The Bulgarian foreign ministry said “[T]oday’s state borders have been established by international treaties, recognised by all states and not subject to doubt or revision” and that “Erdoğan’s statement has the potential to upset the efforts of Bulgarian Prime Minister Boyko Borissov to host a “leaders’ meeting” between Erdoğan and the presidents of the European Council and the European Commission, Donald Tusk and Jean-Claude Junker, in Varna on 26 March.”

Bulgarian language website Haberbg.net quoted Erdoğan as saying: “From this magnificent place I personally want to congratulate my brothers in Bosnia and Herzegovina, Kosovo, Albania, Macedonia, Serbia, Western Thrace, Crimea, Bulgaria and Romania.

“We send our greetings to all the victims and oppressed brothers of ours in Sarajevo, Skopje, Xanthi, Komotini, Kardzhali and Mostar. We share our cordiality with these brothers whose souls and eyes are turned to Turkey, for those who pray for the success of Turkey.

“Every time I say it – these cities are physically located in the borders of other countries, but they are part of our spiritual boundaries. The meaning of Turkey does not fit within 780,000 kilometers. Half of our heart is in Istanbul, Diyarbakir, Trabzon, Antalya, Izmir, and the other half is in Aleppo, Kirkuk, Jerusalem, Sandzak and Bukhara.”

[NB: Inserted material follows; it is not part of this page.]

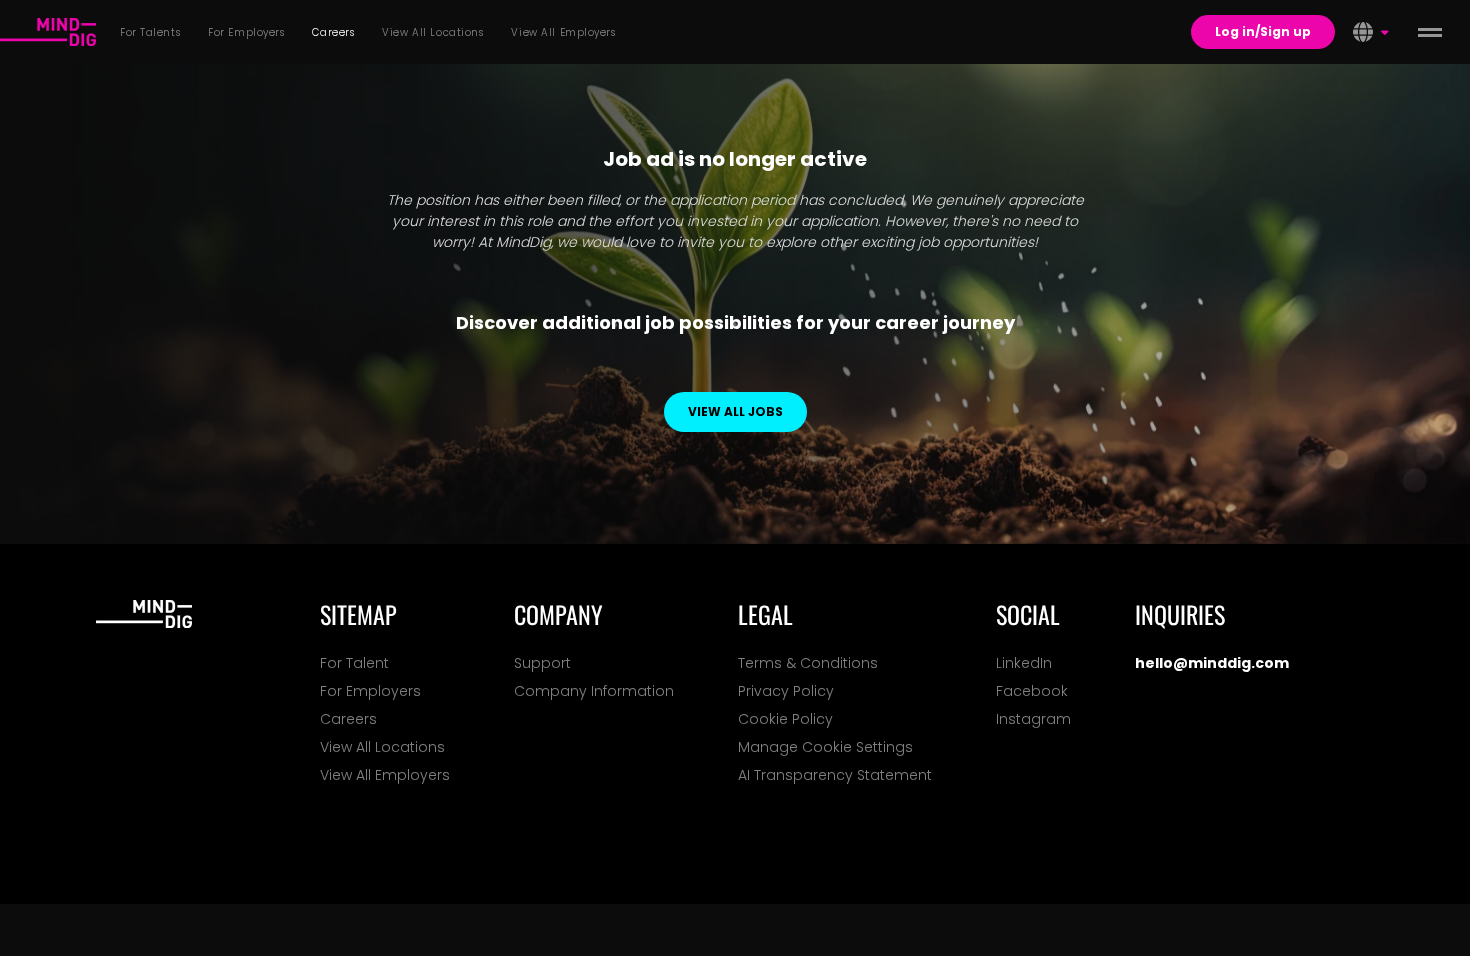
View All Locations (382, 747)
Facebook (1032, 691)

Turkey’s nostalgia for the Ottoman Empire is seen by pundits as a plan to expand territorially, especially if the country loses territories as a result of the likely emergence of a Kurdish state. Such a scenario, without any doubt, is highly explosive.

The Varna summit was basically agreed until Cypriot President Nikos Anastasiades convinced his colleagues at the last EU summit to make a planned “leaders’ meeting” with Erdoğan in Varna conditional on stopping “illegal violations” in the Cypriot economic zone.